PZn-(BTD-PZn)_n chromophores (Fig. 1B) contrast the electronic spectral properties of BTD-PZn_n-BTD supermolecules; PZn-BTD-PZn, PZn-(BTD-PZn)₂, and PZn-(BTD-PZn)₄ display Q_x state absorption maxima that are blue-shifted 126, 436, and 994 cm⁻¹ with respect to the λ_max(S₀ → S₁) transitions of their respective PZn₂, PZn₃, and PZn₅ benchmarks (Table 1, Fig. 1); this effect derives from the fact that 4,7-diethynylbenzo[c][1,2,5]thiadiazole provides diminished PZn–PZn electronic coupling relative to the ethynyl linker. While PZn-BTD-PZn displays an augmented Stokes shift (1018 cm⁻¹) relative to PZn₂ (324 cm⁻¹) due to the greater cumulenic character in its relaxed electronically excited S₁ state,⁶² the Stokes shifts manifest for PZn-(BTD-PZn)₂, PZn-(BTD-PZn)₄, PZn₃, and PZn₅ are similar in magnitude (∼560 cm⁻¹), congruent with more modest structural differences between the relaxed S₀ and S₁ states for these supermolecules (vide infra).

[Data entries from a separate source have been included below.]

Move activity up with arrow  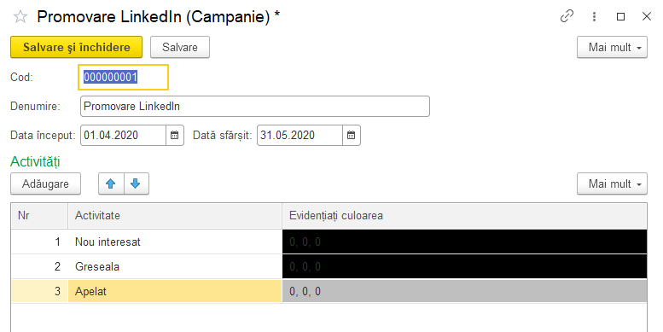111,183
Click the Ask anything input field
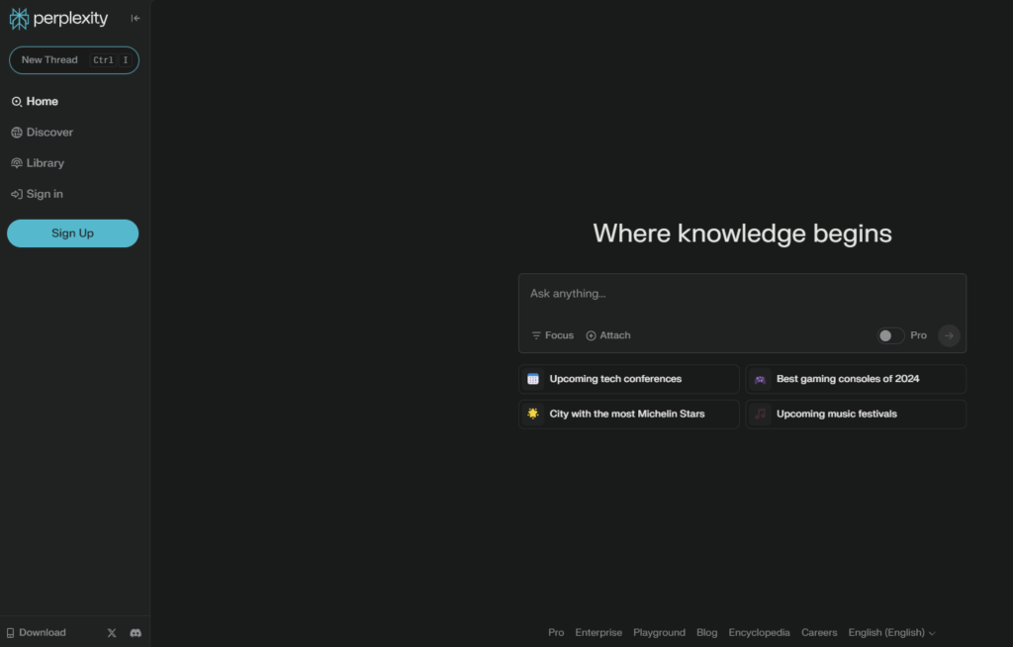The height and width of the screenshot is (647, 1013). pyautogui.click(x=742, y=294)
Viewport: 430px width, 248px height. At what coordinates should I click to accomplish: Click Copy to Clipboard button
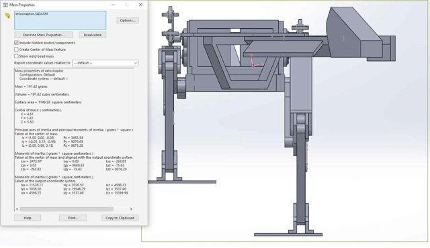click(120, 218)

PZn-BTD-PZn, PZn-(BTD-PZn)₂, and PZn-(BTD-PZn)₄ display fluorescence emission maxima centered at 741, 784, and 811 nm, respectively, and substantial fluorescence quantum yields in THF solvent [ϕ_f(PZn-BTD-PZn) = 0.25; ϕ_f(PZn-(BTD-PZn)₂) = 0.22; ϕ_f(PZn-(BTD-PZn)₄) = 0.16]. Similar to that observed for BTD-PZn_n-BTD chromophores, fluorescence quantum yields are significantly enhanced in nonpolar solvent; note in this regard that ϕ_f(PZn-(BTD-PZn)₄) is amplified to 29% in toluene (Table 1).

Fig. 1C highlights the absorptive and emissive spectral properties that ensue when PZn₂ chromophores are linked by 4,7-diethynylbenzo[c][1,2,5]thiadiazole units. These PZn₂-(BTD-PZn₂)_n chromophores display dramatic Q_x absorption band intensification with increasing conjugation (Tables 1 and 2); note in this regard that PZn₂-(BTD-PZn₂)_n is an exceptional long-wavelength absorber (ε(816 nm) = 340 000 M⁻¹ cm⁻¹; Table 1). PZn₂-BTD-PZn₂ and PZn₂-(BTD-PZn₂)₂ emit respectively at 822 and 857 nm in THF solvent, with corresponding quantum yields of 14 and 12%. As demonstrated for both PZn-(BTD-PZn)_n and BTD-PZn_n-BTD chromophores, these fluorescence quantum yields are dramatically enhanced in toluene solvent [ϕ_f(PZn₂-BTD-PZn₂) = 0.34; ϕ_f(PZn₂-(BTD-PZn₂)₂) = 0.36]. These data acquired for PZn₂-(BTD-PZn₂)_n designs suggest additional approaches to realize related frameworks that make possible high quantum yield NIR emission that include electronic modulation of the proquinoidal units that both terminate supermolecules that utilize PZn_n building blocks, as well as those that are integrated into the conjugated backbones of these compositions.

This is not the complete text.